The story revolves around a big city political boss, his number one man, a pretty blonde, her father and various other sorts all involved in murder.
Using the 1942 version as a template, we have Donald Briggs playing the Ladd part, Jean Carson doing Veronica Lake, Lawrence Fletcher in the Brian Donlevy role, Les Damon playing the character handled previously by Joseph Calleia--and Bern Hoffman taking on William Bendix's turn as the bullying thug.
Briggs is the right hand man for racket man and political boss (Fletcher). Briggs is not happy with Fletcher getting involved with a local political race. He tells him that it is all hot potatoes because Fletcher is going against the reform ticket. Fletcher though is blind to the danger because he has the hots for the daughter (Carson) of another candidate (Edwin Jerome). Jerome is also the father of the reform man.

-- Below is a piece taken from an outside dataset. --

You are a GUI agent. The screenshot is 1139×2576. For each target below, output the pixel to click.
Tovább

Also in the mix is one of Fletcher's rivals in the gambling rackets (Les Damon). Briggs cautions Fletcher that the last thing they need is a violent dispute with Damon. There is a heated argument between Fletcher and Briggs with the latter quitting.

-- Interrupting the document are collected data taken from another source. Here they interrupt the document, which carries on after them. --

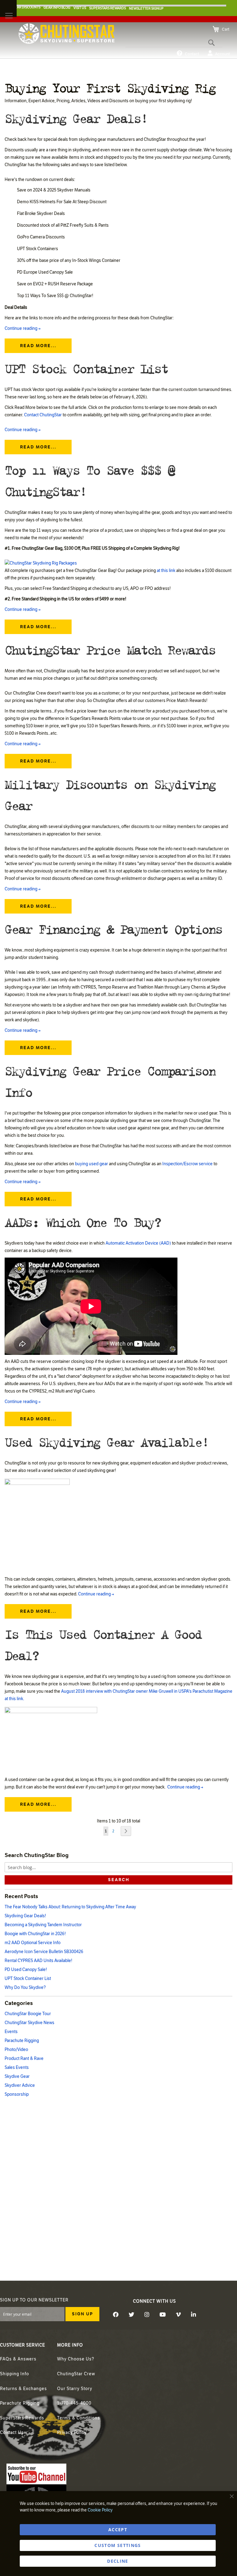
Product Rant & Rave (24, 2058)
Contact (192, 54)
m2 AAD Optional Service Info (32, 1942)
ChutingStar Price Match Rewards (110, 649)
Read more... (38, 345)
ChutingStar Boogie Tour (28, 2013)
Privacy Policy (72, 2432)
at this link (166, 570)
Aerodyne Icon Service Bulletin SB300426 (44, 1951)
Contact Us (12, 2432)
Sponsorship (17, 2094)
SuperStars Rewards (22, 2418)
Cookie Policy (100, 2510)
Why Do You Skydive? (25, 1987)
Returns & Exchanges (23, 2388)
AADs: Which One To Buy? (83, 1221)
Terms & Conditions (78, 2418)
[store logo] (66, 33)
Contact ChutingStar (43, 415)
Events (11, 2031)
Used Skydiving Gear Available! (106, 1441)
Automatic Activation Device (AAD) (138, 1243)
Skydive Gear (17, 2076)
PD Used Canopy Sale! (26, 1969)
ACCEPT (117, 2529)
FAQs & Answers (18, 2359)
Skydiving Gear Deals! (76, 117)
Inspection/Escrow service (187, 1163)
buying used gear (91, 1163)
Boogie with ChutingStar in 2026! (35, 1933)
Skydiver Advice (20, 2085)
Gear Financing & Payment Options (113, 928)
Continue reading (22, 328)
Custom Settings (117, 2545)
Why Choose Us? (75, 2359)
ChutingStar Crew (76, 2373)
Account (222, 54)
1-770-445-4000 (74, 2403)
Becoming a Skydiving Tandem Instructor (43, 1924)
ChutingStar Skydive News (29, 2022)
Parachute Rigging (22, 2040)
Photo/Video (16, 2049)
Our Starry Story (74, 2388)
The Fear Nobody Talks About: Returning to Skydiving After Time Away (70, 1907)
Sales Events (17, 2067)
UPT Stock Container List (86, 368)
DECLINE (117, 2561)
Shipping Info (14, 2373)
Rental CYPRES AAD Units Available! (38, 1960)
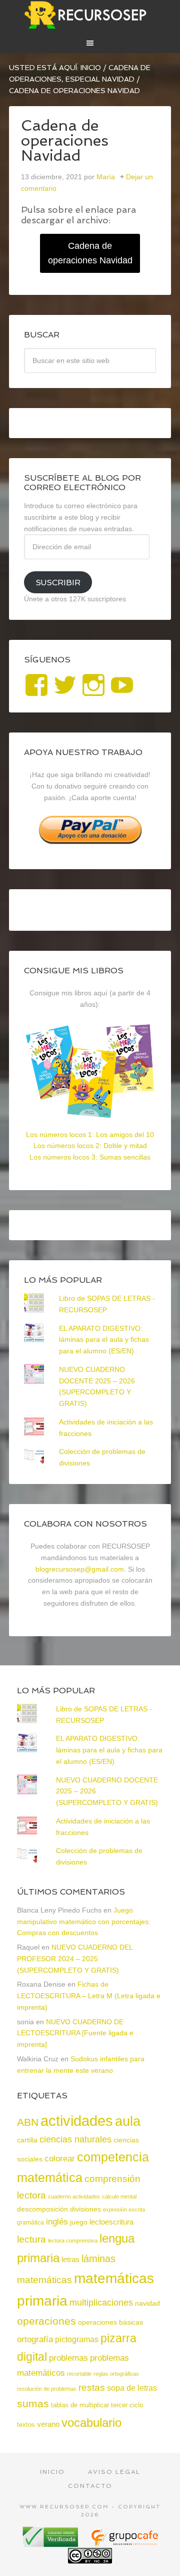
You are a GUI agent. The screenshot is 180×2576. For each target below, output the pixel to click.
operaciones (46, 2321)
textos (26, 2424)
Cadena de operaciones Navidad (90, 253)
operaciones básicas (110, 2322)
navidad (147, 2303)
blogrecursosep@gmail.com (80, 1569)
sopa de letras (132, 2388)
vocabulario (92, 2422)
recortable (79, 2374)
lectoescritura (112, 2222)
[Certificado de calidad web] (51, 2543)
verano (48, 2424)
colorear (59, 2158)
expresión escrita (124, 2209)
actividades (76, 2120)
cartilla (27, 2140)
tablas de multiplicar (80, 2405)
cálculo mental (119, 2196)
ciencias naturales (76, 2139)
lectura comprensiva (73, 2241)
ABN (27, 2122)
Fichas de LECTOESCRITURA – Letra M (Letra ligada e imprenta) (88, 1995)
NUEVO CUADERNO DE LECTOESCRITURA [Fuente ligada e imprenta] (75, 2033)
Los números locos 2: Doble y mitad (90, 1146)
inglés (57, 2222)
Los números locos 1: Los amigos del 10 (90, 1135)
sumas (33, 2404)
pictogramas (76, 2339)
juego (79, 2222)
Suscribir (58, 582)
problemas (68, 2358)
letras (71, 2259)
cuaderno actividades (74, 2196)
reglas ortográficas (116, 2374)
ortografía (35, 2339)
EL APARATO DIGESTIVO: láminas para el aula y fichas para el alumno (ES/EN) (104, 1339)
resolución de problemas (46, 2389)
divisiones (85, 2209)
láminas (99, 2258)
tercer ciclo (127, 2405)
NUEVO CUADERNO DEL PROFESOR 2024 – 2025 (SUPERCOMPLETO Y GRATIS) (74, 1958)
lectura (31, 2239)
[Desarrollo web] (124, 2543)
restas (91, 2387)
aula (127, 2121)
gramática (30, 2222)
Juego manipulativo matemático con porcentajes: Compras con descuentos (83, 1921)
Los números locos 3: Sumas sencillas (90, 1157)
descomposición (42, 2209)
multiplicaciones (101, 2303)
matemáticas (44, 2279)
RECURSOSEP (90, 15)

Next thing you know, Briggs is approached by Damon to join his crew. At the same time the reformer turns up dead as a doornail. Naturally, thi adds fuel to the fire. The main suspect starts to look like Fletcher. Now Carson puts the bite on Briggs. She is sure Fletcher is guilty of her brother's murder and wants his help in proving it.
While Briggs may have had a falling out with Fletcher, he is also not going to help anyone get him. This soon leads to Briggs being subjected to a first-rate curb stomping by Damon'a henchman (Hoffman). The rest of the teleplay is more or less a rehash of the film, with the real killer ultimately being turned up.
Don Briggs' career spanned 40 years between 1936 and 1976, though he was off screen for nearly a decade after 1940, returning to television in 1949 with this performance. Jean Carson seemed to pop up on 50's television series all the time. She made a career out of playing "the other woman" types.